For more than two centuries, Latgale had administratively been part of the interior Russian Empire, and for three centuries it had been separated from the other Latvian cultural regions. The region had been fighting to split off from the Vitebsk Governorate since the spring.
The most important facts:
1. Was it for unity or autonomy?
On May 9-10, 1917 the First Latgale Congress took place, where the Provisional Land Council of Latgale was set up, with Poles and Jews also welcome at the council. A resolution was adopted over splitting Latgale off from the Russian Vitebsk Governorate and uniting it with the rest of Latvia. It was the day the modern, political Latvian nation was born.

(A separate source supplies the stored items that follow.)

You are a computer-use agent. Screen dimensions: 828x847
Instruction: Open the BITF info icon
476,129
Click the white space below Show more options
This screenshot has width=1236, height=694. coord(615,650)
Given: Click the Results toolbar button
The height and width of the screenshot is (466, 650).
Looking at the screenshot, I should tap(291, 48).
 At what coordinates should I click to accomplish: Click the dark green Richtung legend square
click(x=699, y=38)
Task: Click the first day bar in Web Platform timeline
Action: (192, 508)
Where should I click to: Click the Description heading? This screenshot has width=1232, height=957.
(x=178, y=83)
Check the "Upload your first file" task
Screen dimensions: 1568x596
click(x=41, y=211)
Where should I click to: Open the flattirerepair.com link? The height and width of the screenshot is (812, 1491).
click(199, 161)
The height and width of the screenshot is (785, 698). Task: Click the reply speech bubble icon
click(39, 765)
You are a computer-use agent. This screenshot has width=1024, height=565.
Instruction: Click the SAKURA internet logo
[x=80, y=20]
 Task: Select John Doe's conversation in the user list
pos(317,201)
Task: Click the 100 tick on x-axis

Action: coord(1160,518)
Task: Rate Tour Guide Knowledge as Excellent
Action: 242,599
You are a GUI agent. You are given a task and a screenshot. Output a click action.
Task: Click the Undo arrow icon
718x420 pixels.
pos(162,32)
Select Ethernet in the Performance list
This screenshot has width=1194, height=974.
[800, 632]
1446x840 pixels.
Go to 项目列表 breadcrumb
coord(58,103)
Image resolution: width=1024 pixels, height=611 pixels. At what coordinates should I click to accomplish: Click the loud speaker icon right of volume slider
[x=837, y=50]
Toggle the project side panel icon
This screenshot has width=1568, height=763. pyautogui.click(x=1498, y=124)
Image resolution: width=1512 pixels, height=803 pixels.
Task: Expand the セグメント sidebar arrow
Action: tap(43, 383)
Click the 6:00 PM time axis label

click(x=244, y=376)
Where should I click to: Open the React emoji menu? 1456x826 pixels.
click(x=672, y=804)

The Latgalians cheered their unity with the rest of Latvia and their common political interests with the rest of Latvians, tearing down an administrative, political, and cultural wall that had stood between them for centuries.
2. Two parties
There were two parties fighting about the political future of Latgale. Political leader Francis Kemps preferred autonomy for Latgale (he also came up with the current name of the region) as part of Russia, but his ideas were rejected. Meanwhile the vast majority of Latgalians preferred the ideas of another Francis - Francis Trasuns - who was supported by a number of clergymen, like Jāzeps Rancāns, Nikodems Rancāns, Kazimirs Skrinda, and others.
3. A deal with the devil
After the Bolshevik revolution of November 7, 1917, Latgalians saw they had a chance to put what they had planned at the congress into action. Previously the Russian Provisional Government had interfered with their plans, along with the local authorities. Lenin promised he'd support national autonomy, and Latvian Bolsheviks discussed making Latvia an administratively united entity.
Latgale's Latvians were ready to pledge loyalty to the Bolsheviks, in order to leave Russia and join the rest of Latvia more quickly.
To achieve this, local politicians staged the Second Latgale Congress on December 16-17, 1917.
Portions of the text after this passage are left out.